In 2014, OAR’s Board of Directors authorized funding for seven new applied autism research studies in 2015. This additional $210,000 in research grants brings the total funds awarded by OAR to over $3.3 million since its first grants in January 2003. This is the fourth of seven previews that will be featured in The OARacle over the next few months.

Although many parents struggle to ensure that their children with disabilities receive appropriate educational services, Spanish-speaking parents of children with disabilities face additional logistical and attitudinal obstacles in obtaining services and building partnerships with their child’s school. Those obstacles loom even larger for Spanish-speaking parents of children with autism spectrum disorder (ASD).

OAR-funded researcher Meghan Burke, Ph.D., is examining the effectiveness of a Latino parent leadership support program that may be able to help those parents overcome the obstacles they face. Specifically, she hopes that the program will increase empowerment, communication with the school, special education knowledge, student progress, quality of the family-school partnership, and satisfaction with services. That goal includes empowering the parents to ask for qualified translators to attend IEP meetings, for example, and for materials to be translated.

“We had 109 Spanish-speaking families express interest in the parent advocacy training. We had 26 families complete the training in March (more than we expected). These families, mainly mothers, are incredible people. They continually reported to me that they enjoyed the training. In turn, I learned so much about their resilience, the barriers they face in advocacy, and needed next steps,” reported Dr. Burke recently.

The program focuses on training parents to be leaders so that they can support other Latino families, which is one of the primary goals for this study. Although advocacy training has shown to be effective in securing services, it has yet to be applied to Spanish-speaking families.

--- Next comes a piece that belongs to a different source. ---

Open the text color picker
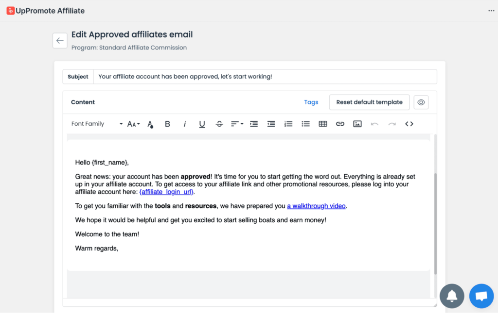498x313 pixels. click(x=150, y=124)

Dr. Burke is an assistant professor in the Department of Special Education at the University of Illinois at Urbana-Champaign. She is partnering with Grupo Salto, a non-profit organization dedicated to providing support for families of children with ASD and whose primary language is Spanish; the Family Resource Center on Disabilities, a parent training and information center; and Sandy Magaña, a professor in the Department of Disability and Human Development at the University of Illinois at Urbana-Champaign to carry out this study.

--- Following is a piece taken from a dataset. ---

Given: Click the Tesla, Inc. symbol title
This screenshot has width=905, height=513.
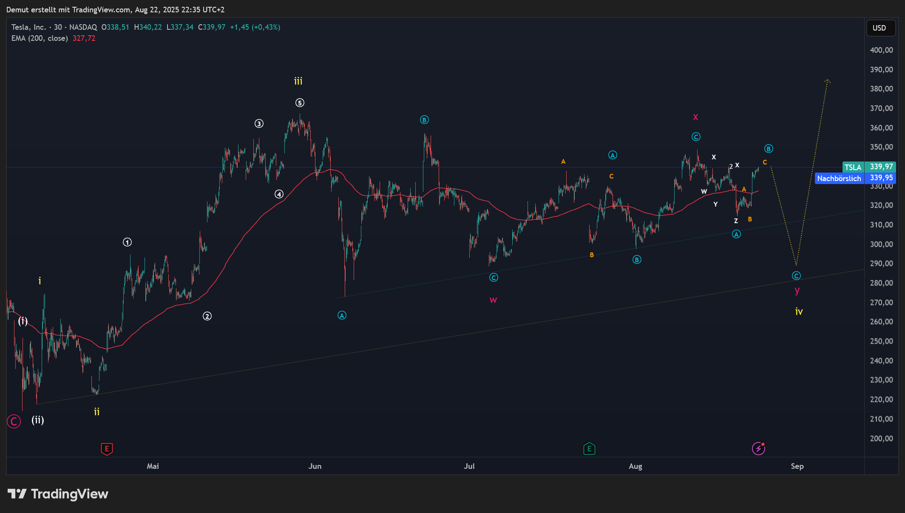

Dr. Burke adapted a volunteer advocacy program she developed for parents of children with disabilities to be used for this study. To determine the effectiveness of the Latino Parent Leadership Support Project, she and her team will collect data about the families each parent leader works with and conduct a control trial to compare results.

Forty parents will participate in the project, assigned to either the program or to a wait list control group. Families in the waitlist group will begin the program after the intervention group has completed the training.

Each training session, which will be conducted in Spanish using Spanish-language materials, will last three hours with a total of 12 sessions, held once a week for 12 weeks. Sessions are related to special education policy as well as non-adversarial advocacy. Participants learn about evaluations, IEPs, discipline, research-based interventions, transition, and assistive technology. Participants also learn how to document school-related activities, write letters, and communicate effectively.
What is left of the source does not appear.